The bank has multiple layers of defense to spot crime, such as monitoring fund movements for suspicious transactions, a person close to the matter said.

BACKLOG

Christian Sewing, who became the bank’s chief executive in April after a management shake-up, has vowed to address weaknesses in the bank’s controls.

In June, he said the weaknesses had “arisen over many years … We’re not yet where we want to be, but we’re steadily getting there.”

Deutsche plans to work with regulators on deadlines for improving its procedures, the person with direct knowledge of the matter said.

The internal documents show the scale of the challenge and highlight practical difficulties that arise as a result of staff changes in the United States and Ireland.

“This is a new team,” the June report said, referring to Spain.

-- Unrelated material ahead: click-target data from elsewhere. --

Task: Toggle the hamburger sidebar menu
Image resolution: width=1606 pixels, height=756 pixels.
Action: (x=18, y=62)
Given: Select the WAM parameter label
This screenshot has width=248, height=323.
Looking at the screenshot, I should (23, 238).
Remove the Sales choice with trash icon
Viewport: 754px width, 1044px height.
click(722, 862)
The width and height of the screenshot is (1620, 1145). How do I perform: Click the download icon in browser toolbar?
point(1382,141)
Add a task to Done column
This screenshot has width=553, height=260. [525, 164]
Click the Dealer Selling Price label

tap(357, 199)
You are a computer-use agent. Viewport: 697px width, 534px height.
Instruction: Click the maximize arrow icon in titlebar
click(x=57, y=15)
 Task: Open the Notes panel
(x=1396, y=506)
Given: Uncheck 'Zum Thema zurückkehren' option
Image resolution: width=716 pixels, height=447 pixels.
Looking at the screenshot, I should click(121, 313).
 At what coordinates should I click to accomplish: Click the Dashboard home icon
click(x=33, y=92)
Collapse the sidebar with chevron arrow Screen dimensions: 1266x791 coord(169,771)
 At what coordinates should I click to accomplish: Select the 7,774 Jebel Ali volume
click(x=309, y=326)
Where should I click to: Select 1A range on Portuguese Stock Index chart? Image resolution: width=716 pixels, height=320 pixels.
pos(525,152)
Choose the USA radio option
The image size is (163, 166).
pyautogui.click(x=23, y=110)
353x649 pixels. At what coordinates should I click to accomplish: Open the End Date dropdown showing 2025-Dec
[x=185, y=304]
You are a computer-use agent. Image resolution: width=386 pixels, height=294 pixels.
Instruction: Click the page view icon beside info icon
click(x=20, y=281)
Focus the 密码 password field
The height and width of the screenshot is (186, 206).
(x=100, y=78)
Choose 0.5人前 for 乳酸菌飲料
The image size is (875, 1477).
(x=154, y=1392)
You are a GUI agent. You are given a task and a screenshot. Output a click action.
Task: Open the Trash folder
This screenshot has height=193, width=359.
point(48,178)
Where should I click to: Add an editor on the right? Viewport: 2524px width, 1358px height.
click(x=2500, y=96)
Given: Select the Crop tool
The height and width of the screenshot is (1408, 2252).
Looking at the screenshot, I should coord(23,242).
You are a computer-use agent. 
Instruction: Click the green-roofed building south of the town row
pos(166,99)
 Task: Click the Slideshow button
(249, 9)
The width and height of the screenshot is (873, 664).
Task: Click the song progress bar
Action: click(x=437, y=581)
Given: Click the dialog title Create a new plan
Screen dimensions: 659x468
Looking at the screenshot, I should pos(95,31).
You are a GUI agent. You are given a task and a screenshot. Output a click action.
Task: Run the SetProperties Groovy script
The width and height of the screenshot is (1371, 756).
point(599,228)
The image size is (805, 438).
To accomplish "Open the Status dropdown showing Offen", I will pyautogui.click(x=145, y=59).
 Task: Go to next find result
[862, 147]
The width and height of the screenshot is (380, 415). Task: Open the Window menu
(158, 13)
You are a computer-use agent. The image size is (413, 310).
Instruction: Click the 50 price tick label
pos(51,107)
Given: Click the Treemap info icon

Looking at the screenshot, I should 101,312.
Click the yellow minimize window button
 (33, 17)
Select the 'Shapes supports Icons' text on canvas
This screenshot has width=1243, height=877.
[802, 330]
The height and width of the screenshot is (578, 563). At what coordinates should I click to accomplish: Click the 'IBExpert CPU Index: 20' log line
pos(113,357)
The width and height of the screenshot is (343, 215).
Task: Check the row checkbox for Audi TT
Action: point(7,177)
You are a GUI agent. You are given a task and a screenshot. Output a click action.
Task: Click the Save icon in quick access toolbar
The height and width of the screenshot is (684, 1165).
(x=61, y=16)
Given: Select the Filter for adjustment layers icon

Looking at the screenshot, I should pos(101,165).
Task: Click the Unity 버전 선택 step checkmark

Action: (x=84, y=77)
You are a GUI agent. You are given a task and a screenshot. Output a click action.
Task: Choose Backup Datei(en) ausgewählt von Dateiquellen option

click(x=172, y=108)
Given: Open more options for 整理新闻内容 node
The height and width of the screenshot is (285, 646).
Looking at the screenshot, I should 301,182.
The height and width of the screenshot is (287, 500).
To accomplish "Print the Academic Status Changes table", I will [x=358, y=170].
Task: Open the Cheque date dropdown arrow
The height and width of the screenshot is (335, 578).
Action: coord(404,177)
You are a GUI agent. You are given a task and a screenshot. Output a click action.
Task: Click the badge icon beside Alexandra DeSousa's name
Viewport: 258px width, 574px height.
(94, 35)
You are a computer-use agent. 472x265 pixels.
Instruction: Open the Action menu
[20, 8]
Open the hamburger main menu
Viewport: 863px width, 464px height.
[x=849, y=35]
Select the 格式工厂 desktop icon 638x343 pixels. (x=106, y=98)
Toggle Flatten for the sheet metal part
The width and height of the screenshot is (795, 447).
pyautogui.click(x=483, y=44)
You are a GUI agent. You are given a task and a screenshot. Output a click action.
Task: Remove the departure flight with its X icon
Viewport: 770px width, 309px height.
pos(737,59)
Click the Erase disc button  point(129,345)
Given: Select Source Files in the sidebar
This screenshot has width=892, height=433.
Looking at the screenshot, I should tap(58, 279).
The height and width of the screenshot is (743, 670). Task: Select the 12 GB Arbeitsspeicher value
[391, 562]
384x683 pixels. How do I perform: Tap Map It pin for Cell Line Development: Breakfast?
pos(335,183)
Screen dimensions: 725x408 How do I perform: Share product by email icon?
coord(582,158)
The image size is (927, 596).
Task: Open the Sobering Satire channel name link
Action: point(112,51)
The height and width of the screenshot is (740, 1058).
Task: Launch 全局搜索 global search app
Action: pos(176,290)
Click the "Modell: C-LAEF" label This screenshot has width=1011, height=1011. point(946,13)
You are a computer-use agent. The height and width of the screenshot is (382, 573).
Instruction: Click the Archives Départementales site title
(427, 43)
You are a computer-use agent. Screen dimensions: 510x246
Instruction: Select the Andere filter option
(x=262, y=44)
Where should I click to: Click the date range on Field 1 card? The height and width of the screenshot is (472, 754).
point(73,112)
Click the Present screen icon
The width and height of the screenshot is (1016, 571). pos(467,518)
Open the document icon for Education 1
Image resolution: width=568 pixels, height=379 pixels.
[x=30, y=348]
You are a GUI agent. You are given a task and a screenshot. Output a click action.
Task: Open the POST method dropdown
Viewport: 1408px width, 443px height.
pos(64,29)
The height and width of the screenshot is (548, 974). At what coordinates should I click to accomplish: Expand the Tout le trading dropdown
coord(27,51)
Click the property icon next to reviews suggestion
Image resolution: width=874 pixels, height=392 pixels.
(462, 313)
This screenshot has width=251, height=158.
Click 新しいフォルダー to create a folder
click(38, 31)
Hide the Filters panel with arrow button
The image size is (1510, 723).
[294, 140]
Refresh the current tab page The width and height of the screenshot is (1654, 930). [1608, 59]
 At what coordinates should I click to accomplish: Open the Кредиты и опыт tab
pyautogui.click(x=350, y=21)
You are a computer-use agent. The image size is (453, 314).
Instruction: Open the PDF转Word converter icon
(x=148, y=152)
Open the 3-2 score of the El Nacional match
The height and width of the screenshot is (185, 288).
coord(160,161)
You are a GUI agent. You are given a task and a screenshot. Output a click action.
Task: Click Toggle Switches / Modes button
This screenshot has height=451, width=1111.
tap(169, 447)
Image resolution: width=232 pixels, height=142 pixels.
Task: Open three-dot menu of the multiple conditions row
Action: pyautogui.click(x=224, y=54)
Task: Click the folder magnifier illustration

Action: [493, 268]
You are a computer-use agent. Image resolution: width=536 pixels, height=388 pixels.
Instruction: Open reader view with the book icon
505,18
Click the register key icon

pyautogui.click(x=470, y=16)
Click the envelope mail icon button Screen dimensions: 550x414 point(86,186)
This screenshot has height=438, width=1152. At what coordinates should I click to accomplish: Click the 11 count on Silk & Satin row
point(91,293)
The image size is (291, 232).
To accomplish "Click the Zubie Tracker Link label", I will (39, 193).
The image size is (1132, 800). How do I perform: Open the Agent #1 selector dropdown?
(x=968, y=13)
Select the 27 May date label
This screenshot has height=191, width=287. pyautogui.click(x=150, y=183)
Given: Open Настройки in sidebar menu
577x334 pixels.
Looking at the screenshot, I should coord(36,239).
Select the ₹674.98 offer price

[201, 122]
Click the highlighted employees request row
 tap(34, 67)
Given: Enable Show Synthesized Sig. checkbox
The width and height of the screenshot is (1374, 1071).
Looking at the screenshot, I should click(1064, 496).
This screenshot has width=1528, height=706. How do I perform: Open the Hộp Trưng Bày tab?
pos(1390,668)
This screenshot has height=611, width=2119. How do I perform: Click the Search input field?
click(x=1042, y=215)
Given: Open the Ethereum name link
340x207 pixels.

For the U.S., it wrote: “U.S. has experienced high attrition rates and teams are still maturing in terms of capability against a backdrop of backlogs.”

Deutsche said it was “not constrained by headcount”, that it had increased the number of staff involved in KYC and that staff turnover was not above average.

It has also made improvements. The July report showed the pass rate in Russia improving to 67 percent after it hired auditors to help with customer checks.

But additional shortcomings emerged elsewhere. Reviews of the KYC procedures in the document resulted in lower pass rates in six of 14 locations highlighted, including in the Netherlands and the United States.